**AUFGABE 1:**
Schreiben Sie aus dem Auszug über Gesichtserkennung die Passage zwischen „Die Chancen, hier“ und „Zeile benötigen ??“ einschließlich wortgetreu ab.

**AUSZUG:**

::::

Gesichtserkennung ist doch nur ein Faktor. Die Software greift anschließend auf die Profiling Daten zu und gleicht Handy/Kreditkarte/letzten Aufenthaltsort ab, sowie die aller bekannten Kontakte um Gruppenbildung zu überprüfen usw. Nicht als statisches Bild, sondern dynamisch. Die Software ist weit davon entfernt, eine Personenkontrolle an zu ordnen, sondern erstellt ein Überwachungsprofil und Bedrohungsabschätzung. Das heißt, das würde sie tun, wenn sie dürfte. In einigen Ländern längst realisiert. Google oder Facebook machen das täglich, die Gesichtserkennung/Fingerabdruck sind im Handy/Computer integriert, ist doch alles vorhanden. Nur das es um Konsum und nicht um Sicherheit geht. In so fern ist der hier beschriebene Test, die Kosten und die Nachbesprechung eines isolierten Systems sehr weit von der Realität entfernt. Der Herr würde wahrscheinlich vom Stuhl fallen, wenn Google ihm mal einen Einblick in sein Profil geben würde. Besonders peinlich ist dabei, das ausgerechnet der NSA ständig Hinweise auf in Deutschland geplante Anschläge gibt, weil er in Deutschland effektiver überwacht, als der BND selbst. Und nun erschöpft sich die Unterhaltung hier in der Frage, welche Effizienz ein isoliertes Kammersystem hat? Das ist so typisch Deutsch wie die offenen Grenzen.

Rüdiger Kuth / 31.10.2018

Komisch, in Polen und Ungarn braucht man so was erst gar nicht! Wie kommt das nur?

Thomas Taterka / 31.10.2018

Die Chancen, hier Einsicht zu provozieren, stehen 1:666666666 (C-3PO).

Karla Kuhn / 31.10.2018

Wenn Sie Darüber berichten WAS klappt in diesem Land seit 2005, würden Sie da nicht nur eine Zeile benötigen ??

Robert Sleigh / 31.10.2018

Und wenn man/frau eine Burka trägt? Wie hoch wäre dann die Wahrscheinlichkeit, dass man/frau identifiziert werden könnte?

::::

**BEREITGESTELLTES MATERIAL:**

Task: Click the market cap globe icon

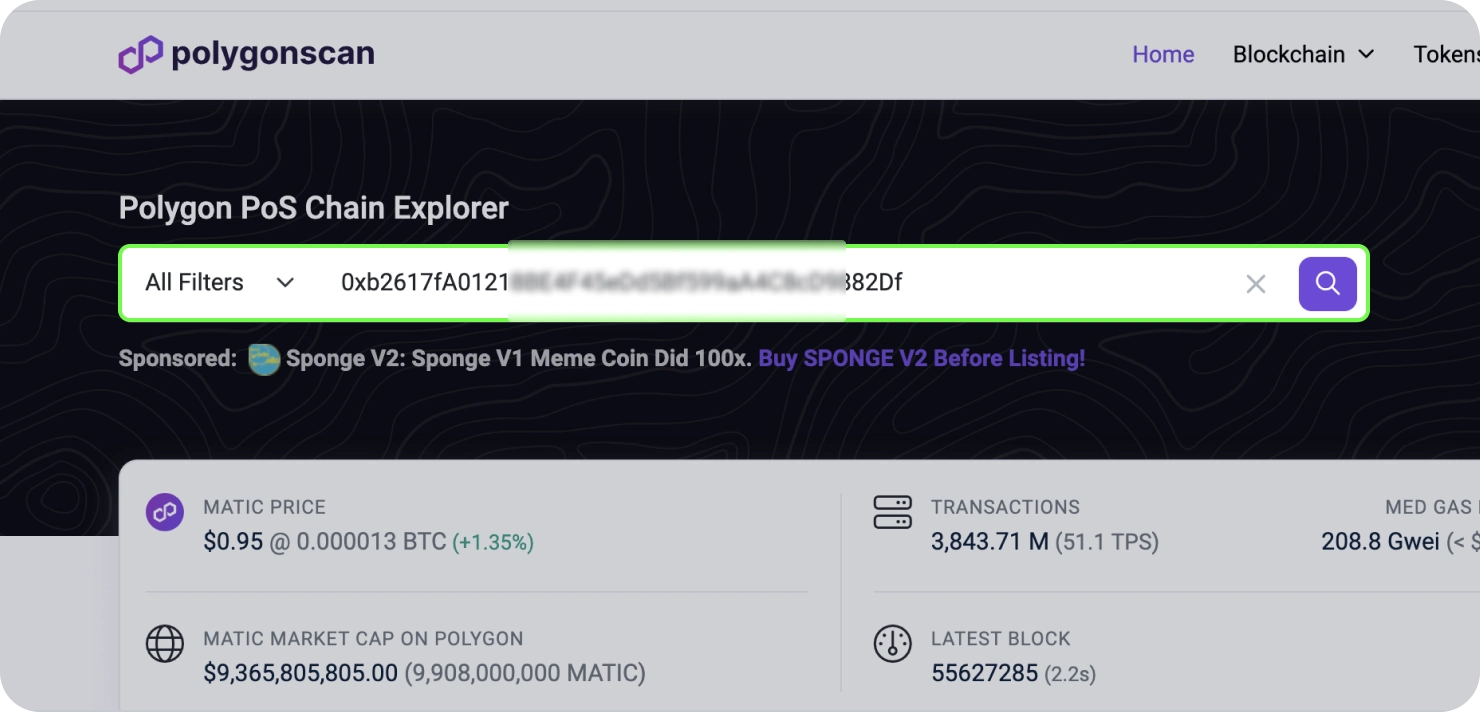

::::

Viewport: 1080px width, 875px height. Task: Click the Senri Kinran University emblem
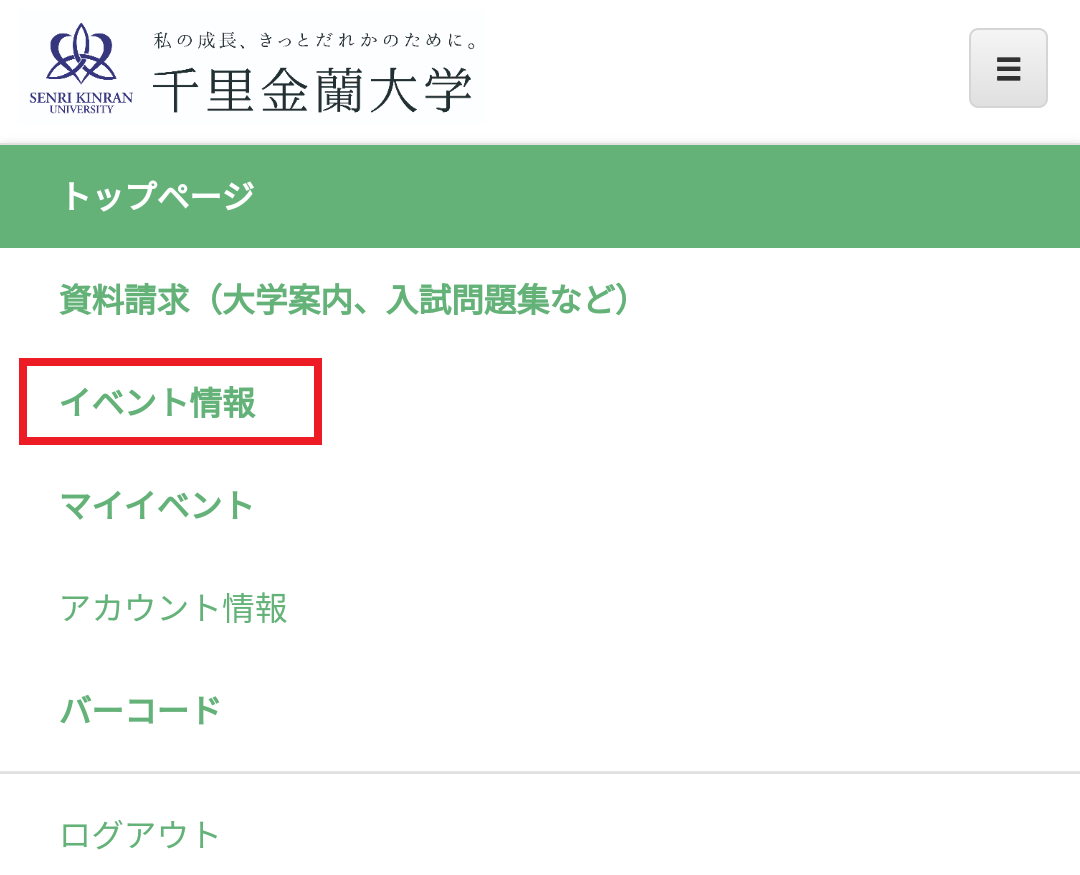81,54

::::

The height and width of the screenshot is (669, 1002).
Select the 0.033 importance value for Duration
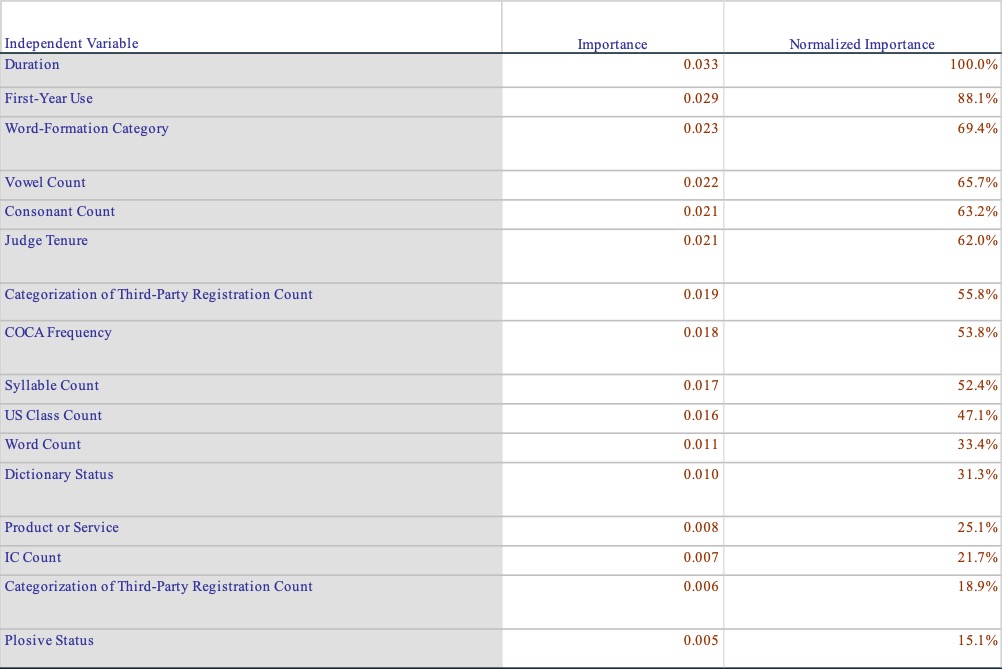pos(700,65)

::::

**AUFGABE 2:**
Geben Sie aus der Auflistung die Zeilen zwischen der Zeile mit „The height and“ und der Zeile mit „pos(700,65)“, beide eingeschlossen, wortgetreu noch einmal wieder. Die Bilder lassen Sie dabei weg.

**LÖSUNG 1:**
Die Chancen, hier Einsicht zu provozieren, stehen 1:666666666 (C-3PO).

Karla Kuhn / 31.10.2018

Wenn Sie Darüber berichten WAS klappt in diesem Land seit 2005, würden Sie da nicht nur eine Zeile benötigen ??

**LÖSUNG 2:**
The height and width of the screenshot is (669, 1002).
Select the 0.033 importance value for Duration
pos(700,65)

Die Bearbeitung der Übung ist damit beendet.